Graham Westley and Stevenage Are Not Disappearing Yet
Iin a fascinating article in the most recent issue of The Blizzard , one which largely debunks the idea that football has any real likeness to the game of chess, Scott Oliver bemoans ‘the obsessive measurement of atomised players’ individual contributions’ measured by way of ‘output’, suitable perhaps ‘for ‘the neoliberal market’ but not for ‘the socialist midfield’.
Graham Westley, that lower league bogey man, might concur. In Westley’s world view, the individual is ruthlessly subjugated for the wider good of the team and while that seems to be no reflection at all of the man’s personal and political views – his Machiavellian ditching of Farnborough Town is evidence of that – on the pitch at least, all notions of creativity are suppressed in favour of the collective.

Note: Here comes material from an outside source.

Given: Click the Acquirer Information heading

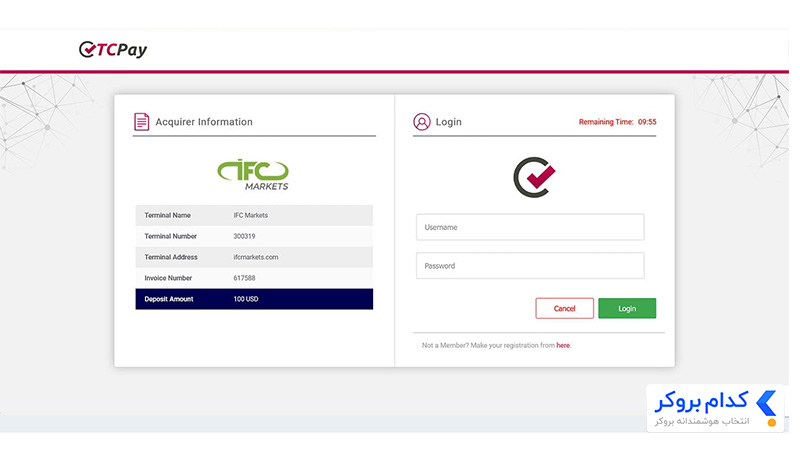Looking at the screenshot, I should (204, 122).
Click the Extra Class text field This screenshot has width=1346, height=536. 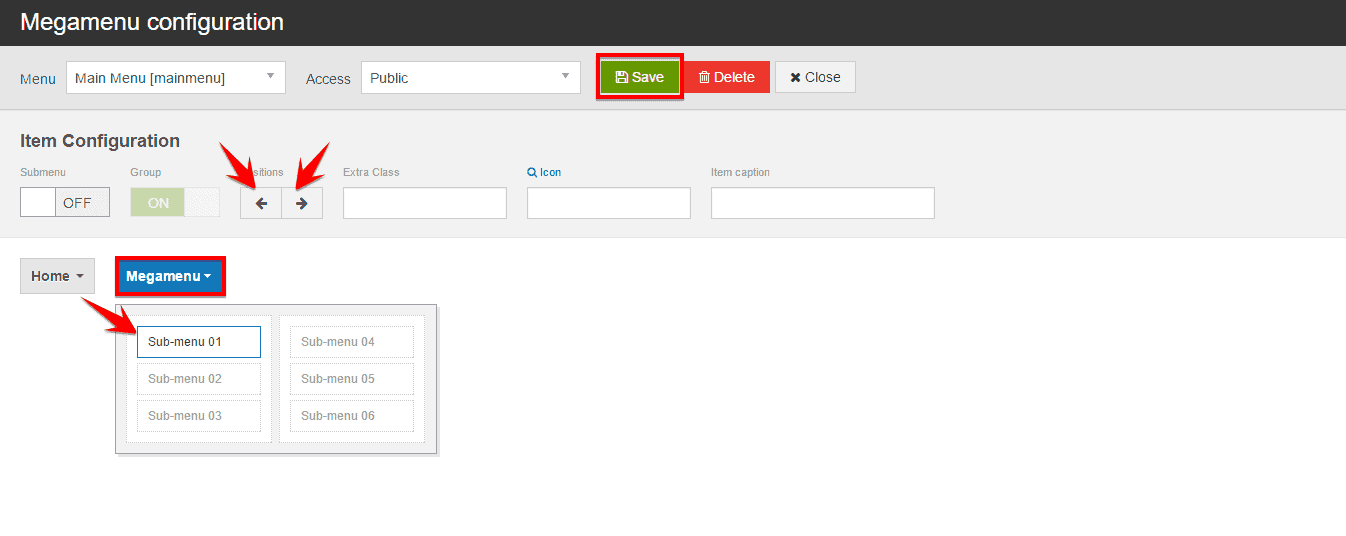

Stevenage Football Club make more use of the channels than BskyB. On Tuesday against Preston North End, I lost count of the amount of times the full backs launched curved, aerial balls up the touch line, each hoist carefully bent in to allow the club’s wingers to jostle for possession.
For most of the game, this ploy worked very badly indeed for Preston North End are one of the most vigorously physical and well organised teams I have seen this season and that includes most of the level above. Each and every one of the players – well, apart from Paul Gallagher – loves a tackle and each and every one would rather juggle with red hot pokers than be caught not tackling back.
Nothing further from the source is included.